Considered the father of South African photography, David GOLDBLATT died in June 2018 at the age of 88, shortly after a retrospective devoted to his work at the Center Pompidou in Paris (more than two hundred photographs exhibited between February and May 2018). For Bernard Blistène, director of the prestigious Parisian museum, Goldblatt is “one of the greatest photographers of the second half of the 20th century.” For 70 years, he focused on the daily lives of apartheid society riddled with inequality and social injustice. He was also the first South African to be honored with an exhibition at the MoMA in New York (1998) and later received several major awards including the Hasselblad Award in 2006 and the Henri Cartier-Bresson Prize in 2009. However, his works are not over-priced. On the contrary: his auction record stands at no more than $25,000, hammered at Strauss & Co in February 2018 (The road to Nqondwana, Transkei, 2007, Cape Town). David Goldblatt is passionately supported by the Goodman Gallery which has shown his work in Johannesburg alongside that of Peter Magubane; Goodman subsequently devoted its entire stand to Goldblatt at the last Paris Photo fair. The artist’s influence is all the stronger since he founded (during the apartheid years) the Market Photo Workshop, a school of photography that has become a reference in Africa and which has trained many of South Africa’s young photographers.

Another must-see photographer has caught the market’s attention: the immense Pieter HUGO is represented by the Stevenson Gallery and enjoys a distribution network via galleries in Germany (Priska Pasquer), the United States (Yossi Mila Gallery) and London (We Folk). He has exhibited in museums all over the world and received numerous awards for his work on racial diversity, economic disparities in South Africa, the marginalized, the blind, albinos and AIDS patients. Several series have become iconic, including his powerful photos of Nigerian hyena-taming travelling performers (The Hyena and other men). The photos in this series are very popular. One of them, showing a tamer accompanied by a little girl sitting on the back of a formidable animal, generated the artists recent auction record. Estimated at less than $28,000, the photo reached $76,000 last May at Christie’s in London (Mummy Ahmadu and Mallam Mantari Lamal with Mainasara, Abuja, Nigeria).

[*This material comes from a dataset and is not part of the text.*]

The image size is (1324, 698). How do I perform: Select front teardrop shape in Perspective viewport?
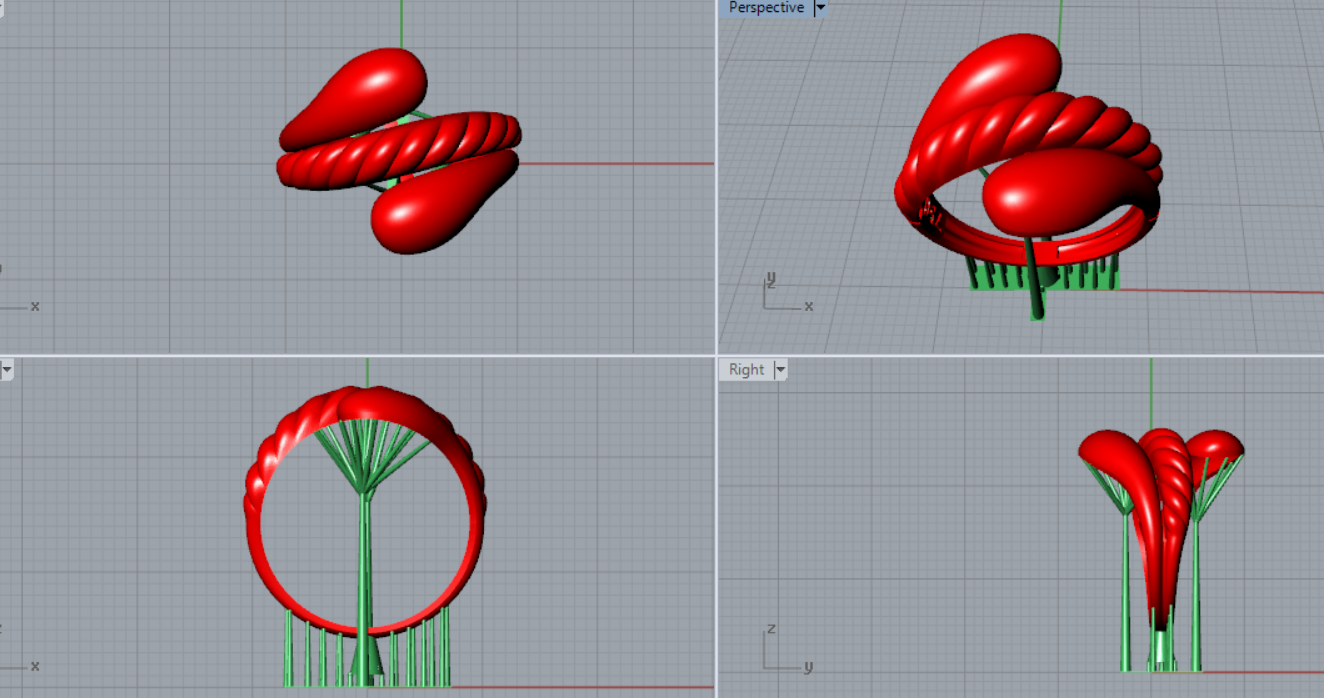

Among the rising generation of artists in South Africa, don’t miss Athi-Patra RUGA (represented by the Whatiftheworld Gallery in Cape Town) and his superb work on Queer identity. Awarded the Seydou Keita prize for his series Queens in Exile in 2017 at the 11th edition of African Photography Encounters in Bamako, his best photographs and tapestries (recently shown at the Vuitton Foundation in Paris in the Art Afrique exhibition) fetch more than $20,000 in South Africa and he is beginning to sell in France and the UK.

Lastly, we note the emergence of the twins Hasan and Husain Essop (in their thirties) who last year contributed to the show After the Thrill is Gone: Fashion, Politics, and Culture in Contemporary South African Art at the San Francisco MoAD. Their favorite subjects include culture, politics and the role of the individual in society. The brothers take photos of carefully choreographed scenes (in which they often feature) which are still relatively inexpensive (less than $5,000 for large formats), but their growing reputation is inflating their prices in African auction houses. Their presence in London catalogs is only a matter of time.